Transcriptome-wide identification of transcripts regulated by MBNL3 in hepatocellular carcinoma cells. Homo sapiens

Understanding the roles of splicing factors and splicing events during human tumorigenesis would open new avenues for targeted therapeutics. Here we identify an oncofetal splicing factor MBNL3, which indicates poor prognosis, and promotes hepatocellular carcinoma (HCC) tumorigenesis. Genetic MBNL3 inhibition almost completely abolishes HCC tumorigenesis. Transcriptomic analysis revealed that MBNL3 induces PXN antisense transcript 1 exon 4 inclusion. The transcript lacking exon 4 binds to coding sequences of PXN mRNA, causes dissociation of translation elongation factors from PXN mRNA, thereby inhibiting PXN mRNA translation. Whereas the transcript containing exon 4 preferentially binds to 3' untranslated region of PXN mRNA, protects PXN mRNA from microRNA-24-AGO2 complex-induced degradation, thereby increasing PXN expression.
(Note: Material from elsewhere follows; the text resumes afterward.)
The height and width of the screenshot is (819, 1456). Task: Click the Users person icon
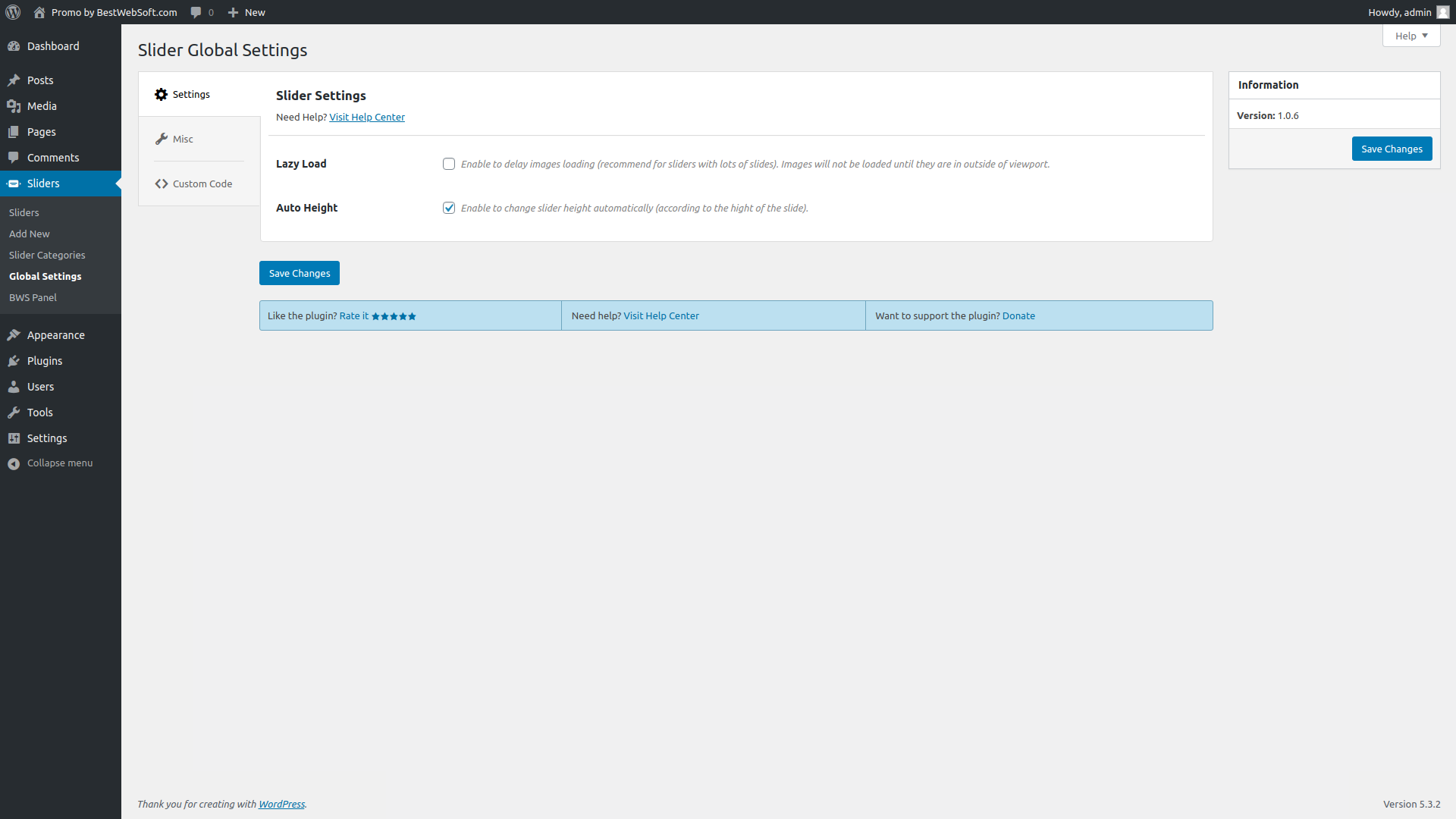[14, 387]
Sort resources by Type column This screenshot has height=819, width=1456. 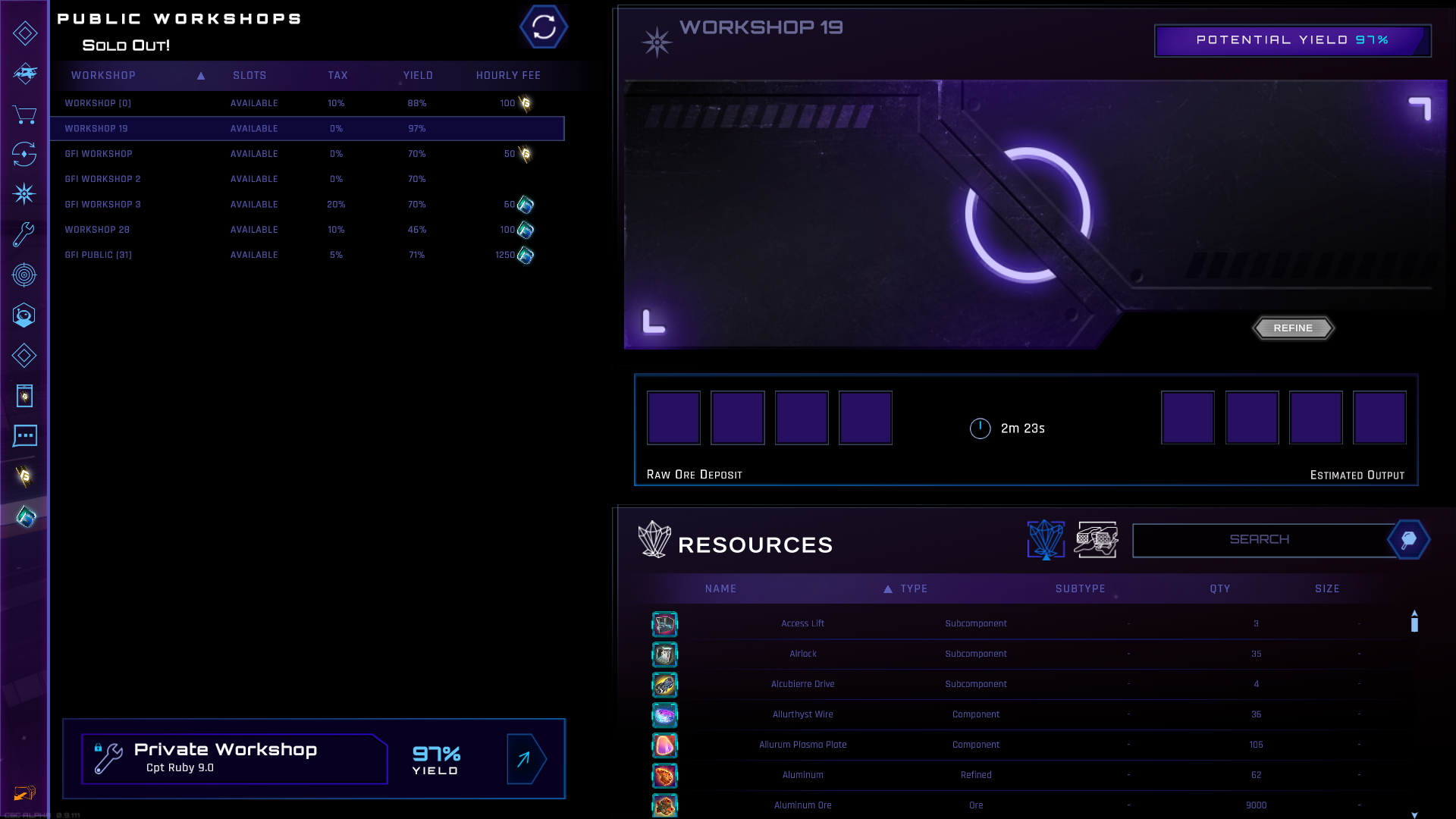[913, 589]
Through inducing exon 4 inclusion, MBNL3 upregulates PXN expression, which mediates the pro-tumorigenic roles of MBNL3. Collectively, these data demonstrate detailed mechanistic links between oncofetal splicing factor, splicing event, and tumorigenesis, and establish splicing factors and splicing events would be potential therapeutic targets. Overall design: To identify transcripts regulated by MBNL3, we performed RNA sequencing using RNA retrieved from MBNL3 stably depleted and control SMMC-7721 cells.